Rest in peace brother.


----------



## surgicalcric (Nov 8, 2006)

Reposer En Paix

crip


----------



## AWP (Nov 8, 2006)

Blue Skies.


----------



## Polar Bear (Nov 8, 2006)

RIP.


----------



## hoepoe (Nov 8, 2006)

RIP Defender of Freedom

Hoepoe


----------



## Boondocksaint375 (Nov 8, 2006)

If you're wondering why the link doesnt work, dont blame me, its an automatic RSS feed (and they screwed it up).

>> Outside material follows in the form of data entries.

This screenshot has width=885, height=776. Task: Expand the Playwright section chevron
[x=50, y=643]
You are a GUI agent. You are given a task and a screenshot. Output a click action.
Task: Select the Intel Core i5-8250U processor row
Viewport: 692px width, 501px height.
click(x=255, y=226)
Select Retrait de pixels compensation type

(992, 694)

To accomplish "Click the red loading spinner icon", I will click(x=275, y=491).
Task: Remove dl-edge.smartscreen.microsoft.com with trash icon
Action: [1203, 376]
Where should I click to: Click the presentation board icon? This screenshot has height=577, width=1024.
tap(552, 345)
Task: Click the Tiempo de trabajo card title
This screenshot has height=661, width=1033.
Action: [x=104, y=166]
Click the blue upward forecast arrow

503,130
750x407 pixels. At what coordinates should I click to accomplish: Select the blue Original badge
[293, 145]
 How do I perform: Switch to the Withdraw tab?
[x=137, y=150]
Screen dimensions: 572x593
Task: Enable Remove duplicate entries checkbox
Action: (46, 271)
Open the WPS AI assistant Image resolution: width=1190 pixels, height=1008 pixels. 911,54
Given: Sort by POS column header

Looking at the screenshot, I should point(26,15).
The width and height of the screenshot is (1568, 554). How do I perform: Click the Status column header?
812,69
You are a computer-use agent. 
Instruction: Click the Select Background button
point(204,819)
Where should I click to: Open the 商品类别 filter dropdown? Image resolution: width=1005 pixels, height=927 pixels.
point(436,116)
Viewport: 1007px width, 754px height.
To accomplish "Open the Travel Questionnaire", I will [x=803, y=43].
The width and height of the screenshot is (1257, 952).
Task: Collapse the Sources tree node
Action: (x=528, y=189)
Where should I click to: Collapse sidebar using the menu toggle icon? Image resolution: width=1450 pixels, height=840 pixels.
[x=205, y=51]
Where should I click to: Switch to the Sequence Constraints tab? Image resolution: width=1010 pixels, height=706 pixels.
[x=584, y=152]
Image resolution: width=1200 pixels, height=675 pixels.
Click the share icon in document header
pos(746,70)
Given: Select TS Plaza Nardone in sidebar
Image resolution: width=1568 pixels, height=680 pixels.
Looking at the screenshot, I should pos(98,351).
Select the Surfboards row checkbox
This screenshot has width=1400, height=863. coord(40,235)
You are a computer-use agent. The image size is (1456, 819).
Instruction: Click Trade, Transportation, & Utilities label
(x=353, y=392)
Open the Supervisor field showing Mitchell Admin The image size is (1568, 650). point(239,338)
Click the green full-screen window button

Whenever you see a post by me that doesnt have a sig line....its an RSS feed.


----------



## Crusader74 (Nov 8, 2006)

RIP Soldier.


----------



## Viking (Nov 8, 2006)

Former 3/75. RIP Ranger


----------



## Boondocksaint375 (Nov 8, 2006)

I went to the usasoc site, and fixed the link.  He was a former 3rd Batter.


Sgt. 1st Class William Brown, 30, was a senior Special Forces weapons sergeant, assigned to 1st Battalion, 3rd Special Forces Group here.


----------



## Jumpmaster K - Ben Breeg (Nov 8, 2006)

Rest In Peace, SFC Brown.


----------



## Gypsy (Nov 8, 2006)

Rest in blessed peace SFC Brown, prayers out to your family and Brothers.


----------



## Centermass (Nov 8, 2006)

Damn.

RIP Ranger. 

Blue Skies Always and Green Fields Eternal

~S~


----------



## LibraryLady (Nov 8, 2006)

RIP SFC Brown.  Prayers out to your family and brothers in arms.

LL


----------



## Gebirgsjaeger (Nov 28, 2006)

RIP...


----------



## x SF med (Jan 2, 2007)

Blue Skies, Brother -RIP.


----------



## tova (Jan 2, 2007)

RIP, Godspeed, PBS....


----------